> _EXERCISE_
Search the entries for the line containing "This screenshot has width=899, height=512.". Repeat it, then every line after it, exactly through the final line.

> _EXERCISE INPUTS_

○ ○ ○ ○

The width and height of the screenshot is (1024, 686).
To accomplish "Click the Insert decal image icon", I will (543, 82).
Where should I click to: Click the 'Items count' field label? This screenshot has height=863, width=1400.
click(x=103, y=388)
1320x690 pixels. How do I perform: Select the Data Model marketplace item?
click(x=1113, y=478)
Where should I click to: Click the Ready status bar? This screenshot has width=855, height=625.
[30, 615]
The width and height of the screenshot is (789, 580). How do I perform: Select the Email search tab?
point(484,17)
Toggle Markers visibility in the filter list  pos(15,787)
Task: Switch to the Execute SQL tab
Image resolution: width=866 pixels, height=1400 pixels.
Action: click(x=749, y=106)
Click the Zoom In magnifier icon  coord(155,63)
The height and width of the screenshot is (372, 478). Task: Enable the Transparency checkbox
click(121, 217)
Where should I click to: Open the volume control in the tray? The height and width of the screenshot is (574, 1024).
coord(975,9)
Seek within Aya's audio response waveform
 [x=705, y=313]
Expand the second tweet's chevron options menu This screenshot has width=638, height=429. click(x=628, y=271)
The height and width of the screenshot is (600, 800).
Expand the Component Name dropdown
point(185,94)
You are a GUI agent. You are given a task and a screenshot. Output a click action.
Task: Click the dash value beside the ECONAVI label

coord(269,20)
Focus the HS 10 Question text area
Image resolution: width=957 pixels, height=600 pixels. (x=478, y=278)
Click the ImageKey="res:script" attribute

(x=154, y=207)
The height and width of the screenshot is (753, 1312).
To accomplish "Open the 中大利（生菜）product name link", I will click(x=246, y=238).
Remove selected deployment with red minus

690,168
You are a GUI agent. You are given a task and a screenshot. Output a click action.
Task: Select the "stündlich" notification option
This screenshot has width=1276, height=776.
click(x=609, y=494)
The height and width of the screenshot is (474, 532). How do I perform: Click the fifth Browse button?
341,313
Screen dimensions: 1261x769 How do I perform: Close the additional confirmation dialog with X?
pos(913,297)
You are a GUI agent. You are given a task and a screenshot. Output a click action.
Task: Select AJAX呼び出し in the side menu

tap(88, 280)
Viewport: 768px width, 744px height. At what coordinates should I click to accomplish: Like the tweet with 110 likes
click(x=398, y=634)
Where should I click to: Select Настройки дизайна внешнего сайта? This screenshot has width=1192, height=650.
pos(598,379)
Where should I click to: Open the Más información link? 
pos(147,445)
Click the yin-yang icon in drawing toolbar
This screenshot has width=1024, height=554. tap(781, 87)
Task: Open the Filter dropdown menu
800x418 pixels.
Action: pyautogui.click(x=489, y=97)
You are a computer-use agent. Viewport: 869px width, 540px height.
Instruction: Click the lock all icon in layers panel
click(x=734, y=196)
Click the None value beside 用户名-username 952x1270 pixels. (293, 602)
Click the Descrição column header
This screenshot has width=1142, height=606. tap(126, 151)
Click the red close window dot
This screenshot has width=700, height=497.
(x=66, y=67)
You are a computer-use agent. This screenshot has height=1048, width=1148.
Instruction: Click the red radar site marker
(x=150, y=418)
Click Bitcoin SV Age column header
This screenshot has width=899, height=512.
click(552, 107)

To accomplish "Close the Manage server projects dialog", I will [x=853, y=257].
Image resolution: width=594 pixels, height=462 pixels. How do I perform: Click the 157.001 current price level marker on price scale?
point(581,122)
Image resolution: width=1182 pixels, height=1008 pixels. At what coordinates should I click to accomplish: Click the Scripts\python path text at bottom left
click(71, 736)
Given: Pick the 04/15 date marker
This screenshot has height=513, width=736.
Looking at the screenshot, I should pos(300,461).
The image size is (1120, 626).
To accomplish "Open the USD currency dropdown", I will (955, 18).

○ ○ ○ ○

> _THE COMPLETED TASK_
This screenshot has width=899, height=512.
click(552, 107)

To accomplish "Close the Manage server projects dialog", I will [x=853, y=257].
Image resolution: width=594 pixels, height=462 pixels. How do I perform: Click the 157.001 current price level marker on price scale?
point(581,122)
Image resolution: width=1182 pixels, height=1008 pixels. At what coordinates should I click to accomplish: Click the Scripts\python path text at bottom left
click(71, 736)
Given: Pick the 04/15 date marker
This screenshot has height=513, width=736.
Looking at the screenshot, I should pos(300,461).
The image size is (1120, 626).
To accomplish "Open the USD currency dropdown", I will (955, 18).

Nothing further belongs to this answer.